Toujours en recherche de nouveautés à proposer à sa clientèle, Laurent Lingat a décidé de mettre à leur disposition une gamme de champagnes d’exception. « Depuis deux ans, je vais chercher des bouteilles de champagne improbables voire introuvables », s’amuse-t-il. Après avoir été confronté à la réticence de certains producteurs de ne pas vouloir être vendus dans une boutique enregistrée comme un bureau de tabac, Laurent Lingat est rapidement parvenu à convaincre ses fournisseurs chez qui il est désormais parfaitement référencé. Quelques cuvées de prestige provenant de grandes Maisons comme de petits producteurs, mais toutes triées sur le volet et qui renforcent la singularité de sa boutique.
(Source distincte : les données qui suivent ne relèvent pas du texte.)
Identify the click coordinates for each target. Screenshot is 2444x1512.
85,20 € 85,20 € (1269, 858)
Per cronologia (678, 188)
« Comme pour les Rhums et les Whiskies, ce qui me passionne c’est d’avoir des flacons que l’on ne peut pas trouver ailleurs. Mes clients savent que j’ai un réseau et que mon côté explorateur me permet de proposer des produits exceptionnels », souligne celui qui éprouve un attachement tout particulier à la Maison de Champagne Taittinger, mais aussi aux cuvées proposées par la Maison agéenne Henri Giraud. Laurent Lingat définit d’ailleurs sa boutique davantage comme un « concept store » que comme un bureau de tabac.

Sa clientèle est d’ailleurs extrêmement variée : de l’acheteur du jeu à gratter à l’amateur de Magnums de champagne d’exception à 5000 euros, du fumeur de cigarillos à 2 euros à l’amateur de cigares à 100 euros, Rémois ou touristes, il voit passer chez lui un panel de clients très vaste. « Quand j’étais traiteur, mon plaisir c’était de faire plaisir à mes clients. C’est encore ce qui me motive aujourd’hui ».

Après dix ans passés place d’Erlon, il se donne d’ailleurs encore quelques années avant de passer la main et de pouvoir profiter pleinement de longues virées au guidon d’une de ses motos dans les dunes du Sahara.